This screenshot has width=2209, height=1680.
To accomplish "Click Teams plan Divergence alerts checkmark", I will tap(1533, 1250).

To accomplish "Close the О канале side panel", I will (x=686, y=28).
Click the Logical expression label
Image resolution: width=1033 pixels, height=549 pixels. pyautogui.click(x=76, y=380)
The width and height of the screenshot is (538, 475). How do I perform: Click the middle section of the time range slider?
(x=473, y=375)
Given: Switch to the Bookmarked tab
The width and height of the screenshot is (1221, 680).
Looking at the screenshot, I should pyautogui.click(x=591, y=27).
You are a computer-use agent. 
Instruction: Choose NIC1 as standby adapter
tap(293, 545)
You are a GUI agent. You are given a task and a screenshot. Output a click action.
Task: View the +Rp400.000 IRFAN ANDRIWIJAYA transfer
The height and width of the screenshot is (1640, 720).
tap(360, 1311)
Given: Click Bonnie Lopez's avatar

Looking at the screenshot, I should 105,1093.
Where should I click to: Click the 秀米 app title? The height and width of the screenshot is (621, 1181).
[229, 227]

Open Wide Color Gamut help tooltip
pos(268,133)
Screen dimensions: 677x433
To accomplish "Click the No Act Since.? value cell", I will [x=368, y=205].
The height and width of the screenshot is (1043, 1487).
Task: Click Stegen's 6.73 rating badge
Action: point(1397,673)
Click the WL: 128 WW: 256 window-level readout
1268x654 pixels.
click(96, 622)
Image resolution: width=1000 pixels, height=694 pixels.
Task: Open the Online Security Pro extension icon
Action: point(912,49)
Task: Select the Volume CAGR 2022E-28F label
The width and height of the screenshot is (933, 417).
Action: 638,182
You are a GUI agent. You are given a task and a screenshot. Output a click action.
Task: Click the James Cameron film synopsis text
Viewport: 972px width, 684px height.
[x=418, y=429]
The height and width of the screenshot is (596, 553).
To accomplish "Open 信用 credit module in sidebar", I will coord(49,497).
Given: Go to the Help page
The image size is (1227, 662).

☆ ☆ ☆ ☆

■ **PROBLEM**:
Please put the data from the line with "The width and height of the screenshot is (538, 475)." up to and including the line with "tap(293, 545)" into a Markdown table with the columns Row and Line, leaving out any blank lines.

■ **RESULT FOR THIS EXERCISE**:
| Row | Line |
|---|---|
| 1 | The width and height of the screenshot is (538, 475). How do I perform: Click the middle section of the time range slider? |
| 2 | (x=473, y=375) |
| 3 | Given: Switch to the Bookmarked tab |
| 4 | The width and height of the screenshot is (1221, 680). |
| 5 | Looking at the screenshot, I should pyautogui.click(x=591, y=27). |
| 6 | You are a computer-use agent.  |
| 7 | Instruction: Choose NIC1 as standby adapter |
| 8 | tap(293, 545) |